Water Reuse Market Set to Explode, GWI Says
Global Water Intelligence of Oxford, U.K., working with PUB, Singapore's national water agency, has completed "Municipal Water Reuse Markets 2010," a report on the market for water reuse to date.
The report sells for US$2,450.
Based on a complete investigation of existing water reuse facilities and proposed future projects, it reaches the following conclusions:
- Water reuse currently has little impact on water scarcity: In theory water reuse should be a substitute for water drawn from nature. In practice, because most reclaimed water is provided for irrigation purposes at very low cost, it is seen as an additional source of water – the water you can afford to waste. Currently water reuse has little overall impact on water scarcity, the report argues.

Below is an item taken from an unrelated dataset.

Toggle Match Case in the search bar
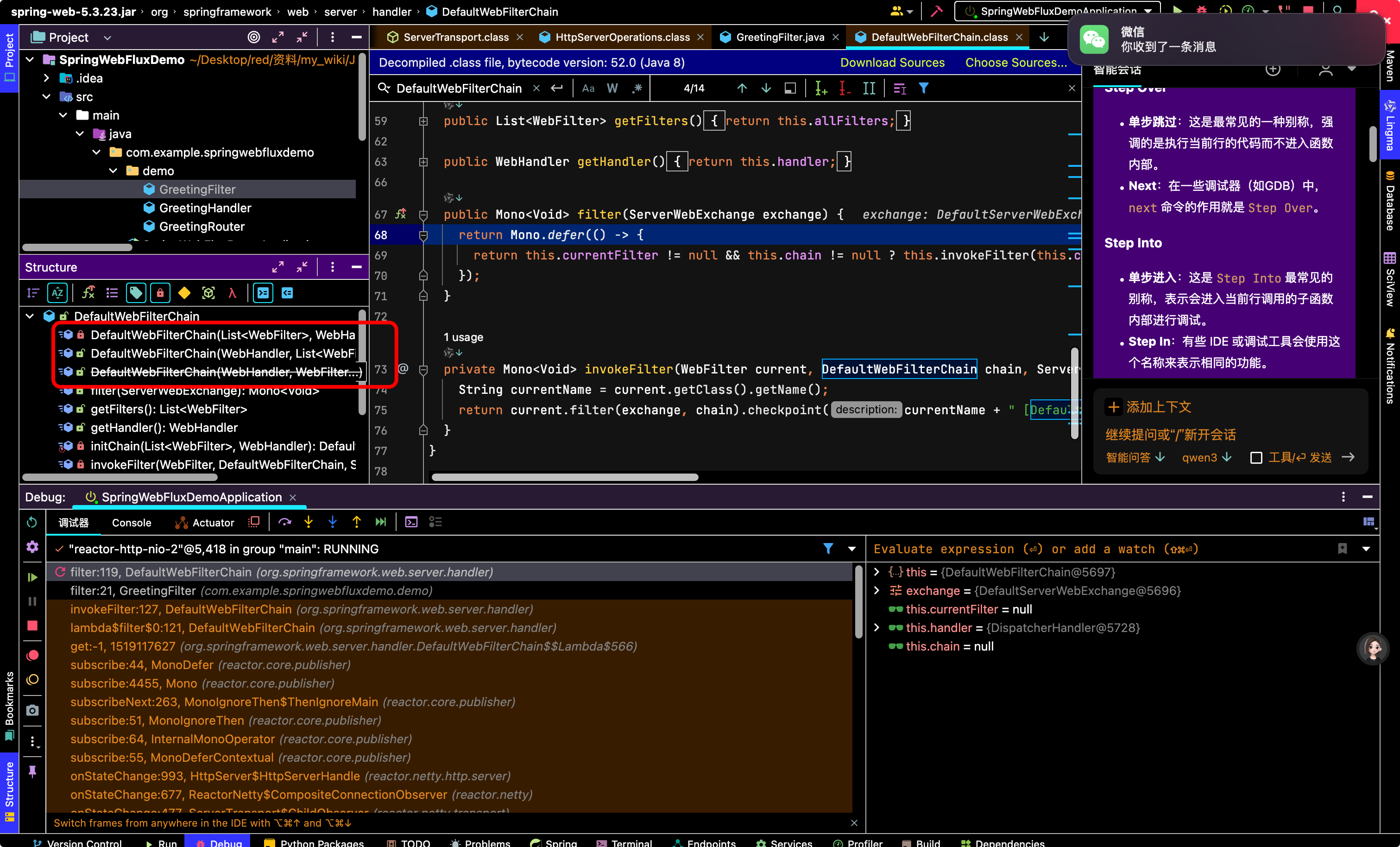click(588, 88)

- We will drink more reclaimed water – indirectly: the future of water reuse is in higher value urban applications such as industrial process water and augmenting utility water supply, either through blending in reservoirs or injecting into the aquifer. Landmark projects such as the Orange County Groundwater Replenishment Scheme in California, the Western Corridor Recycled Water Project in Queensland, and Singapore's NEWater program are examples of the new generation of high value urban water reuse projects. These projects have benefited from new technologies in ultrafiltration, reverse osmosis and ultraviolet disinfection, which offer an absolute guarantee of the safety of reclaimed water. They produce high value water no one can afford to waste.

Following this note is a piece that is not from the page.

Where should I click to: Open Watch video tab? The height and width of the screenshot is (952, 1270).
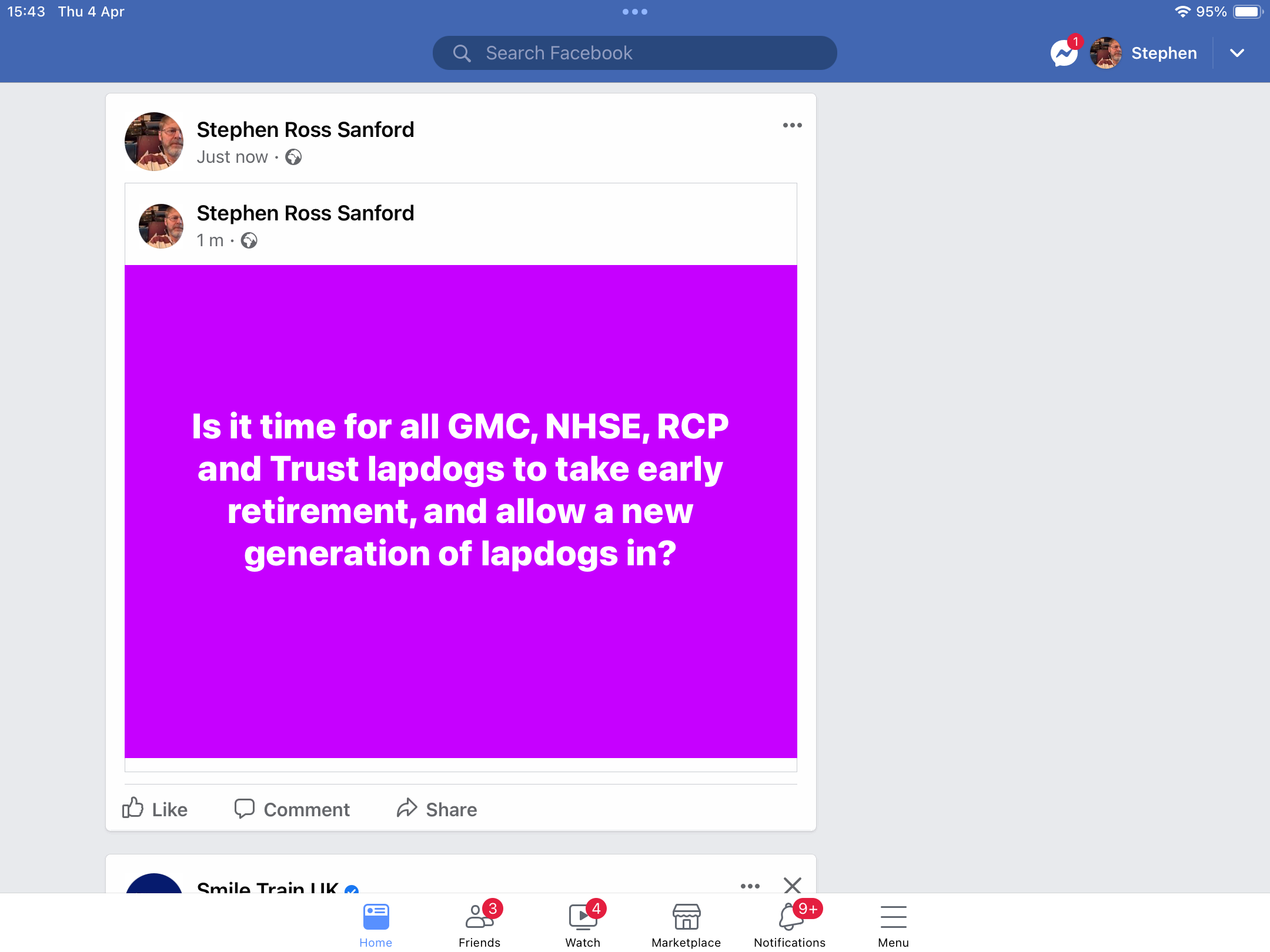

- Water reuse will grow more quickly than desalination in percentage terms: Currently the installed capacity of water reuse plants that meet generally accepted public health standards is around 28 million m3/d (7.4 billion gallons a day). This compares to around 41 million m3/d of seawater desalination capacity. By 2016, the water reuse capacity is expected to grow by 180 percent while desalination is expected to grow by 120 percent.
Commenting on the report, Publisher Christopher Gasson, said: "Water scarcity is reaching crisis point in many parts of the world right now. Water reuse has the potential to make a huge difference to the situation in cities, but so far its impact has been disappointing. Most reclaimed water is probably wasted."
"Three things have come together to change that. First, the technologies that will deliver the highest grade water for reuse – ultrafiltration, reverse osmosis and ultraviolet disinfection – have become cheaper and more effective. Secondly, the public is becoming more environmentally concerned. Recycling water seems as natural as any other recycling. It is also greener than big dams, diverted rivers, and desalination. Thirdly, the economics are there. Many cities are running out of options, and they are realizing that high-grade urban water reuse is much cheaper than the alternatives."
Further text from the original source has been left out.